Now that we have thinking models and methodology to train them, surely before long it will be possible to have a model that is very good at the kind of thinking that an expert OSINT analyst knows how to do.

There are so many low hanging fruit applications of existing LLM strengths that have simply not been added to the training yet, but will be at some point.

cess11 4/4/2025||
"OSINT" has had a rather quick collapse in that area for quite some time, many participants under that label are basically propaganda outlets for whatever state or other.

Maybe the article addresses that, I'm not permitted to read it, likely because I'm using IPv6.

Forensic Architecture is a decent counterexample, however. They've been using machine learning and computer synthesis techniques for years without dropping in quality.

nottorp 4/4/2025||
Why OSINT? That goes for any domain.

Besides "OSINT" has been busy posting scareware for years, even before "AI".

There's so much spam that you can't figure out what the real security issues are.

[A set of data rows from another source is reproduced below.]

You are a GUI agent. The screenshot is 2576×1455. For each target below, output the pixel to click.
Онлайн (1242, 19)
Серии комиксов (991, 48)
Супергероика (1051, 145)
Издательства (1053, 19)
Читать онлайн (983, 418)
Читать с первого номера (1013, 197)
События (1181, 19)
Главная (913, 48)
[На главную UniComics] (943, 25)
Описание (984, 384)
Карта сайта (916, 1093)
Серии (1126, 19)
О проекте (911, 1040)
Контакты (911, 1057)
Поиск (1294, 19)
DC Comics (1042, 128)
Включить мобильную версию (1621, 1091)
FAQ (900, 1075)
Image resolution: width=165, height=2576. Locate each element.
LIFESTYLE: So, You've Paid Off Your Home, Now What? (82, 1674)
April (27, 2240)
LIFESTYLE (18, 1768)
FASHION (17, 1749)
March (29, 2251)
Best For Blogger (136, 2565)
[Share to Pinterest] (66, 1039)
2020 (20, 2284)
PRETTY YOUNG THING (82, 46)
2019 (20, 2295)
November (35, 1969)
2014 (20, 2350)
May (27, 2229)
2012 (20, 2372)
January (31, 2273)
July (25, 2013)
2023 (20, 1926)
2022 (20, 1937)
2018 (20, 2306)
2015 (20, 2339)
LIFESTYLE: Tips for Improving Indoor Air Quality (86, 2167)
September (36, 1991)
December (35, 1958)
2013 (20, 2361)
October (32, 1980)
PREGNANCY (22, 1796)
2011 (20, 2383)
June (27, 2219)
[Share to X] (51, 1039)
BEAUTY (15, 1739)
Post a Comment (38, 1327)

Every other "security article" is about "an attacker" that "could" obtain access if you were sitting at your keyboard and they were holding a gun to your head.

ImHereToVote 4/4/2025||
The trouble with OSINT is that they often take the opinions of "good" government officials and journalists at face value.

This sort of lazy thinking doesn't miss a beat when it comes to take the opinions of an LLM at face value.

Why not? It sounds mostly the same. The motivations to believe AI, is exactly the same as the motivation to believe government officials and journalists.

zooloo99 4/8/2025||
> Don’t let the machine do the thinking for you.

It seems ironic that the author's use of AI in writing this article turned what began as a really thoughtful analysis of a study into an AI listicle devoid of any human experience.

ringeryless 4/4/2025||
I question the notion that such tools are necessary or admissible in my daily life.

Mere observation of others has shown me the decadence that results from even allowing such "tools" into my life at all.

(who or what is the tool being used?)

I have seen zero positive effects from the cynical application of such tools in any aspect of life. The narrative that we "all use them" is false.

ramonverse 4/4/2025||
> Not because analysts are getting lazy, but because AI is making the job feel easier than it actually is.

But all the examples feel like people are being really lazy, e.g.

> Paste the image into the AI tool, read the suggested location, and move on.

> Ask Gemini, “Who runs this domain?” and accept the top-line answer.

ang_cire 4/5/2025||
Who uses genAI for OSINT? Like, wth?

I don't even know what I would ask an LLM about when doing OSINT. It's not like an LLM is going to 'know' who owns an AWS server, or what's running on it, or something.

vincnetas 4/4/2025|
Tried one exercise from the article, to ask gemini to identify owner of domain (my domain). Gemini was very confident and very wrong.

I bet any OSINT person would have had my name and contact in half an hour.